'1222 Oceanfront: A Black Family Christmas' returns to Oceanside venue
By Cassiopeia Guthrie, December 21, 2022
There's something so relatable and warm about localized theatre, and such is the case with New Village Arts' short run of 1222 Oceanfront: A Black Family Christmas. Following its full run in winter 2021, this iteration of Dea Hurston's original work has returned as a limited engagement, hitting 5 venues over 9 performance dates and closing on Dec. 24.
Directed by Jacole Kitchen and created and devised by Frankie J. Alicea, Kevin "Blax" Burroughs, Milena (Sellers) Phillips, and Dea Hurston, the show takes place over a single evening at the Black family residence in Carlsbad, California. As Dorothy Black's two adult sons James Jr. and Javier arrive at their family Christmas Eve celebration (to which their partners are also invited), they find themselves wrestling with a 30-year promise, an emotional connection to the past (and specifically how it was shaped by their late father's Christmas traditions) and interpersonal relational tension. Relying on dramatic irony, all-too-familiar family melodrama, and the unfolding saga of Victor's Las Vegas gondola, the script is witty and fun.

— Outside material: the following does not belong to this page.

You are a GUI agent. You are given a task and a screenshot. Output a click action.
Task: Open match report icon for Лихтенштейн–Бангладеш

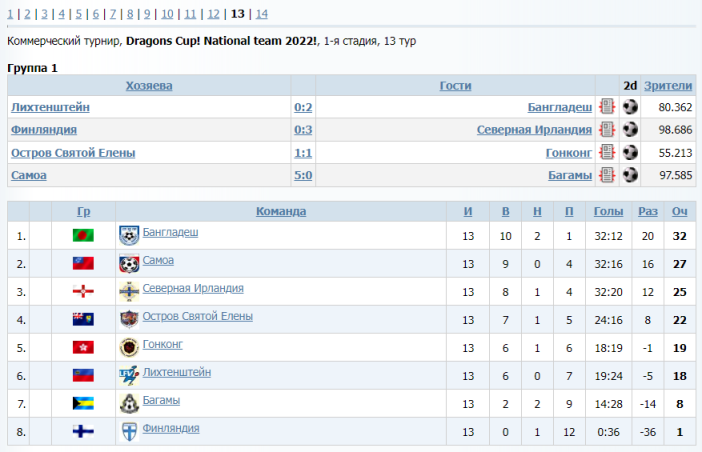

Despite being set more as a staged read with limited blocking and the use of scripts, music stands, and chairs, the actors have great chemistry with one another. Of particular note were the relationship between James Jr. (Domo D'Dante) and his wife of three years, Aadya (Deja Fields), the juvenile one-upmanship between the two brothers (D'Dante and Marc Caro), and the bantering between Dorothy (co-creator Phillips) and her sister, Lizzie (Portia Gregory). These five are joined and complemented by Grandison M Phelps III as James Sr. and Victor, Anthony Bell as Brian, and Ahmed Kenyatta Dents as the Narrator. Also making an appearance is... well... a Santa Urn filled with a loved one's ashes, which earns some laughter when it emerges and again when it leaves.
Although the production's quippy one liners receive authentic chuckles throughout and the sentimental moments had me tearing up a bit (acceptable, I hear, since character Victor informs us that emotional tears, like stomach gas, have more room out than in), I wonder at the decision to include the full range of original and adapted holiday tunes and to call it a "concert." While some songs were truly lovely, others could have used some polish before hitting the stage and the qualities of the production are really more closely aligned with being a staged read rather than a concert.
That said, if a feel-good, love-cup filling show is what you're looking for, this one just might hit the spot.
1222 Oceanfront: A Black Family Christmas runs at New Village Arts through Saturday, Dec. 24.